Please copy out the rows starting with the line that contains "Click external link icon beside 債券 取引注意事項" and going on through the line that contains "I will pos(296,257).", putting "next to" in place of "beside" and changing nothing else.

-----

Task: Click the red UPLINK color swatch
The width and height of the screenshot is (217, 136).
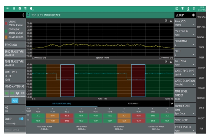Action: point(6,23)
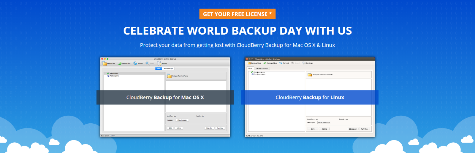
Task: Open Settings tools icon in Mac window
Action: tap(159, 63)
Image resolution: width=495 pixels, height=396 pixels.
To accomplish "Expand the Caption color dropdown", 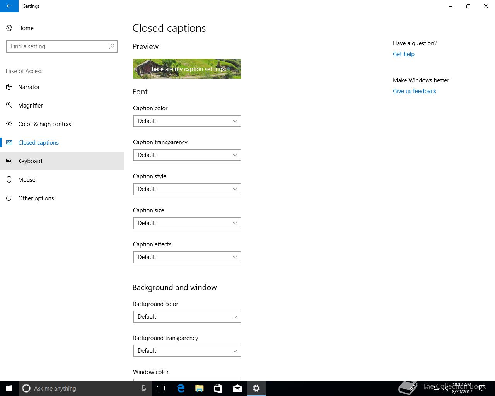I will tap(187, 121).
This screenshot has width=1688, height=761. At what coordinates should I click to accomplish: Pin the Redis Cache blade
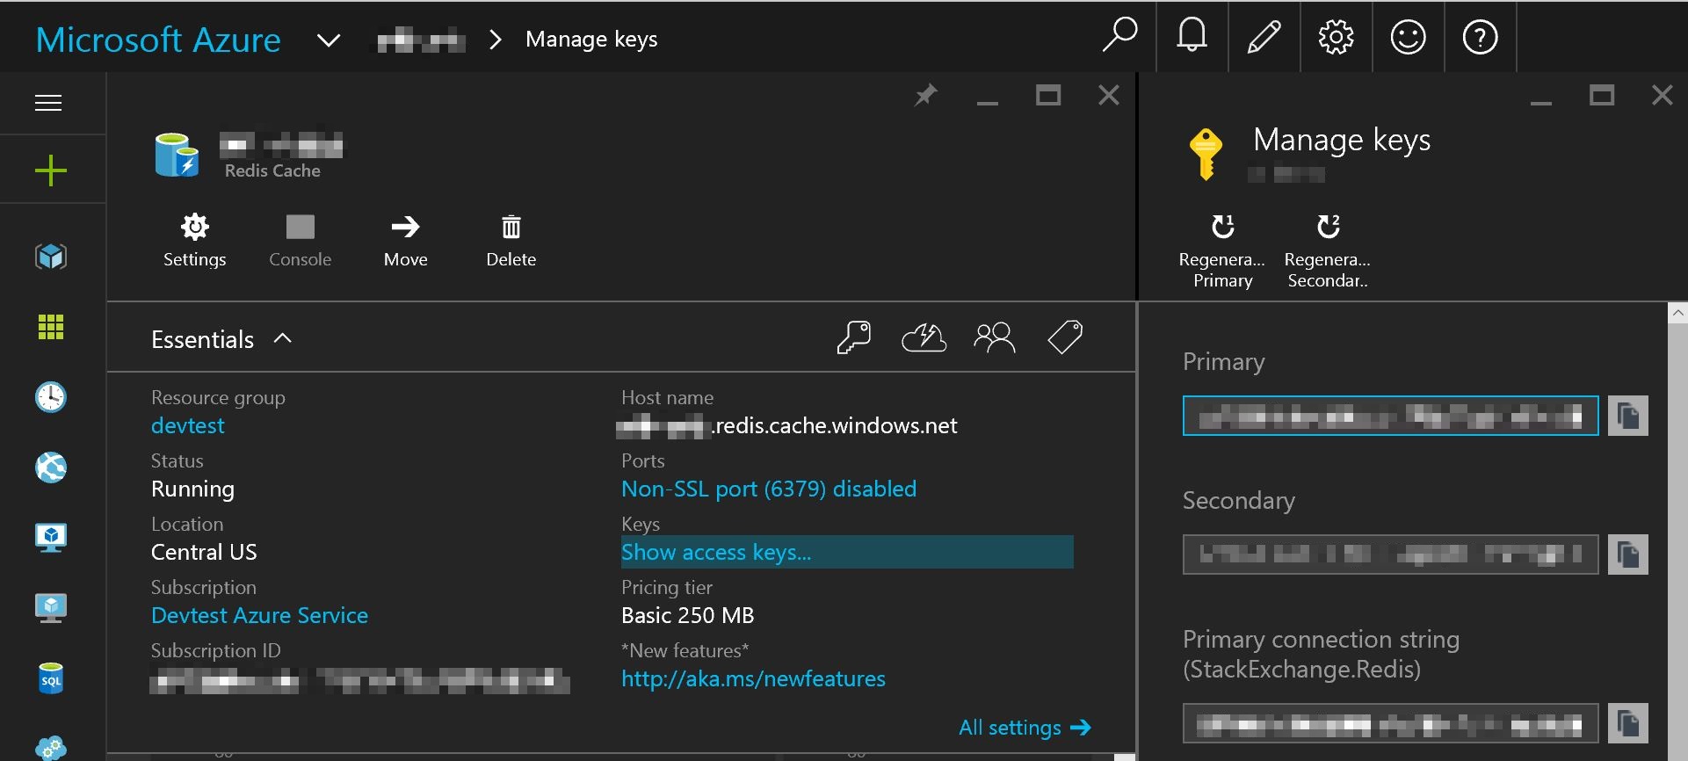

-----

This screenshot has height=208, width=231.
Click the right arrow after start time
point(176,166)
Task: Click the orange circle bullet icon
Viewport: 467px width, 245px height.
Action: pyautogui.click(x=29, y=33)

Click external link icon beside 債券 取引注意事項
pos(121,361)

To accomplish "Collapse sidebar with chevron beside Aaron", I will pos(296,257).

-----

→ **FINAL RESULT**:
Click external link icon next to 債券 取引注意事項
pos(121,361)

To accomplish "Collapse sidebar with chevron next to Aaron", I will pos(296,257).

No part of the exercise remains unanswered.